I kind of pulled that previous post out of the air at the end of a long day at work.

Megabyte, Gigabyte, Terabyte, Petabyte, Exabyte....

However, in retrospect, when I really started working with computers, '386's and Windows 3.0 was brand new. The 'big' hard drives were 105 MEGAbytes. I remember seeing my first Gigabyte hard drive. It took up two 5 1/4" bays and sounded like a jet engine taking off. A group of us were standing around it....$1,000 by the way, in the very early '90s, and wondering how you would ever fill it up, and was it really worth the cost.
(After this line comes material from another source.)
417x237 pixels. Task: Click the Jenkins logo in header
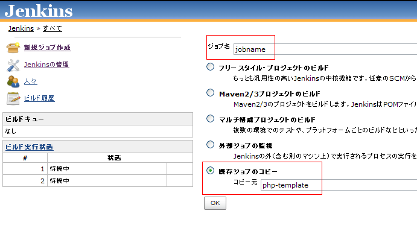tap(39, 11)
The 105MB drives, at the time, were $200+ in SCSI and more in ATA.

Now, I have 3 terabytes in the computer alone, my backup server has 2 and will be getting 2 or 3 TB more soon, and it only costs me a couple of hundred dollars.

I realize that we've kind of run up against the upper barrier of Moore's law, but will we actually get to molecular computing? If so, what will a molecular hard drive hold? Can we build nanotechnology? Maybe not now, but, in 20 years?

Less than 20 years from 1GB to multiterabyte, from 7 mHz to 3+gHz. Eight bit to 64 bit. Why not?

Gary


I'm blessed watching God do what He does best. I've had a few rough years, and I'm still not back to where I want to be, but I'm on the way and things are looking far better now than what they were!